The Gatehouse, Oxbrugh Hall
Engraving: from 'Architectural Antiquities of Great Britain', John Britton (1835)
Source: RIBA British Architectural Library
Oxbrugh’s best known feature is its gatehouse (c.1480). Constructed out of deep russet brick, then highly fashionable and expensive, it is a celebration of this material’s playful qualities.
The seven storied turrets have lace-like patterning, known as cusping, at every stage. Small, clover-like windows, quatrefoils, randomly perforate their walls, questioning the design’s symmetry. In between, the great chambers’ mullioned windows are recessed back under a large arch. High above, battlements delightfully project up and down, their sharp mouldings no longer practical, merely used to declare the wealth and ambition of the family.
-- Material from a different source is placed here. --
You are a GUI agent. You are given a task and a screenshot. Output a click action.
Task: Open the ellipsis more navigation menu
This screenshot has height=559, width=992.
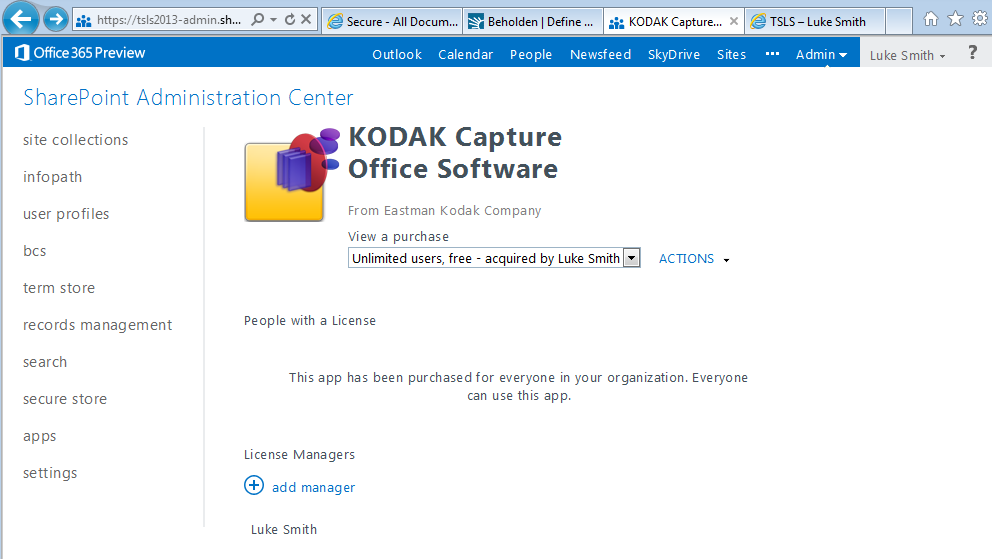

Not surprisingly, many centuries later, the engraver John Britton concentrated on this gatehouse. The twin turrets dominate the composition. Sharply lit, the deep shadows reveal the design’s depth and plasticity, and its daring nature. Far below, the mix of pedestrians makes the height of the gatehouse even more dramatic. In so doing, Britton suggests that Oxbrugh is far grander than it actually is. The lower domestic ranges, either side of the gatehouse, are conveniently out of the frame, so too the small courtyard beyond. Like the Medieval owners and builders of Oxbrugh, Britton was captivated by first impressions.